Beginning with the line containing "180x124 pixels." and ending at the last line of the records, transcribe each line exactly. Do not include pictures.

::::::::::

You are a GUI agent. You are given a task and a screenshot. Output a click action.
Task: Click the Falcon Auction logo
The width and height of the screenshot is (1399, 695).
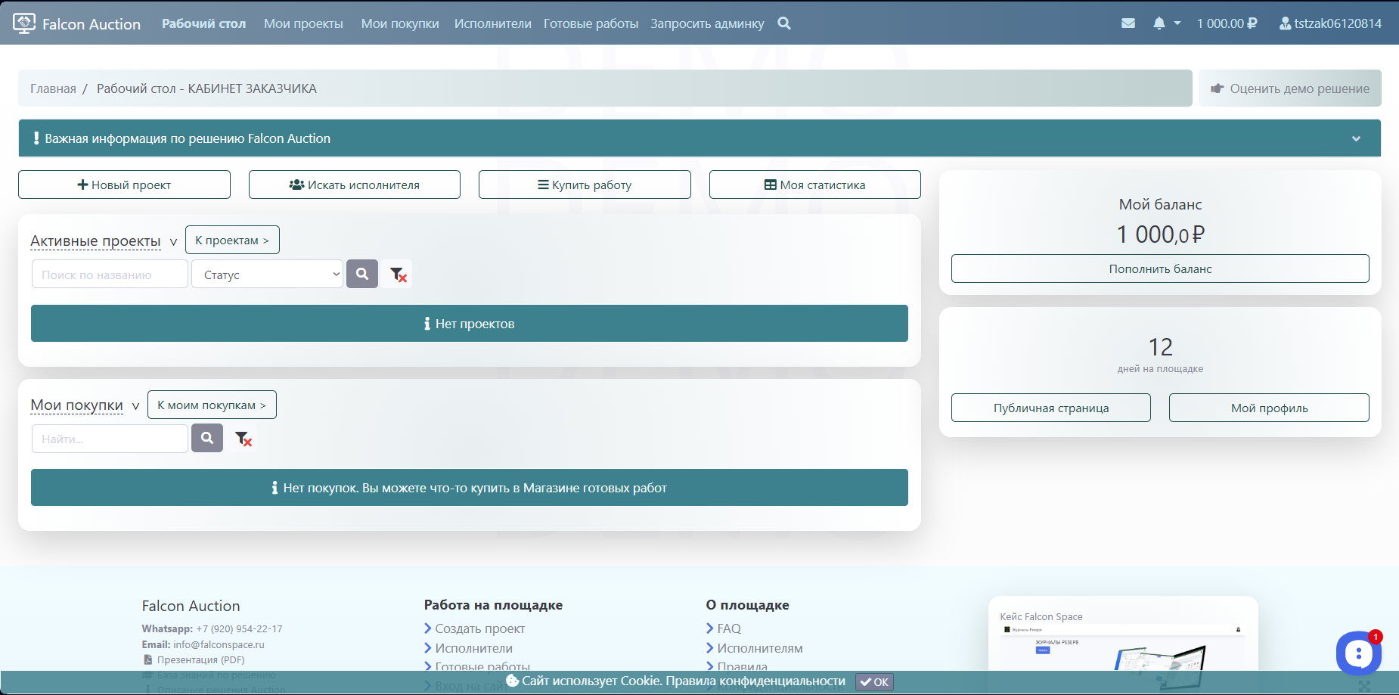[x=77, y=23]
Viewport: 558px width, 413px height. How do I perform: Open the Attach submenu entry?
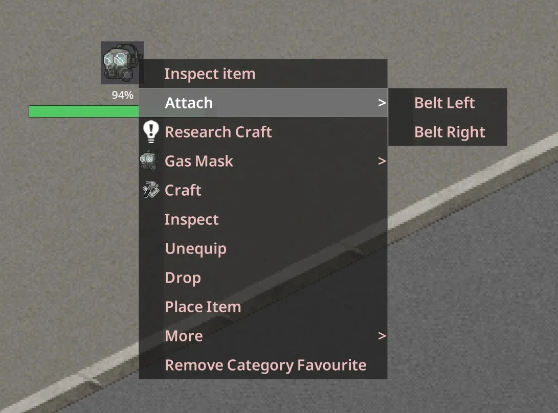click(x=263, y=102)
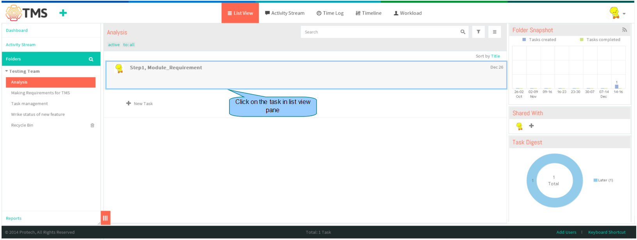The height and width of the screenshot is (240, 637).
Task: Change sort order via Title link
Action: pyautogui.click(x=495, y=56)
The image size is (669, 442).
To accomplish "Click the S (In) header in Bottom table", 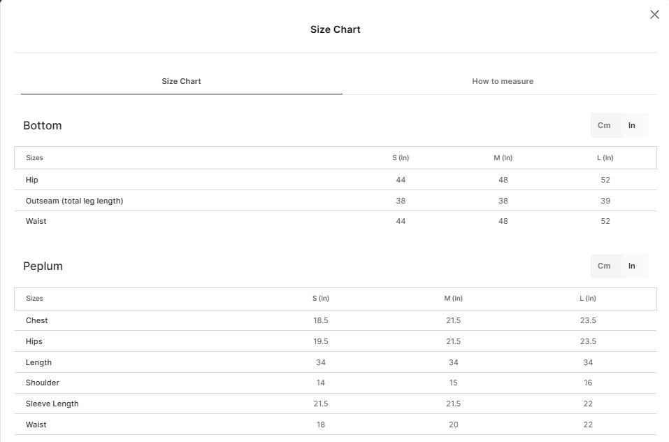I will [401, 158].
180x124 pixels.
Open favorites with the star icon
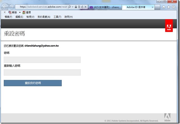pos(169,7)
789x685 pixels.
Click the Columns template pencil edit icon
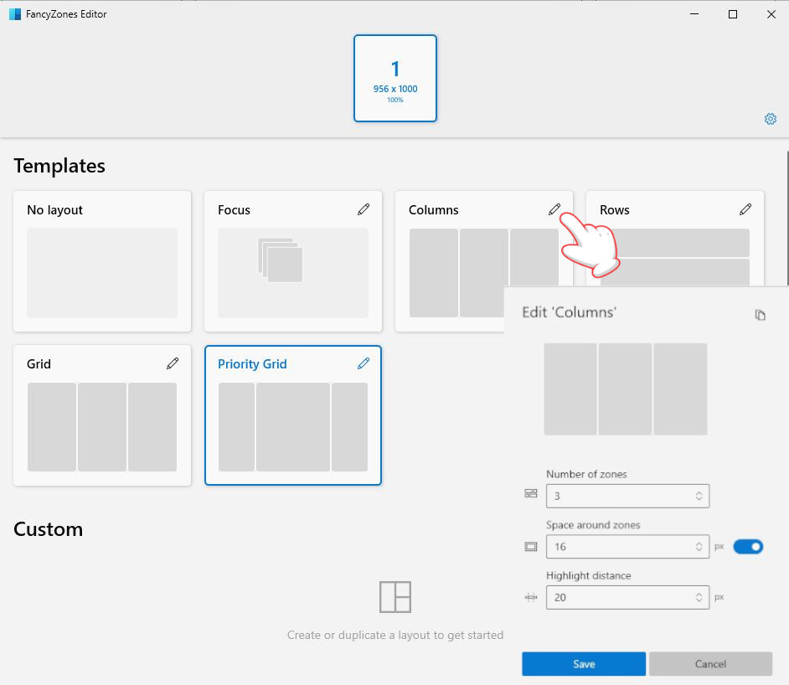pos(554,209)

::::::::::

◆ Result:
180x124 pixels.
Open favorites with the star icon
pos(169,7)
789x685 pixels.
Click the Columns template pencil edit icon
pos(554,209)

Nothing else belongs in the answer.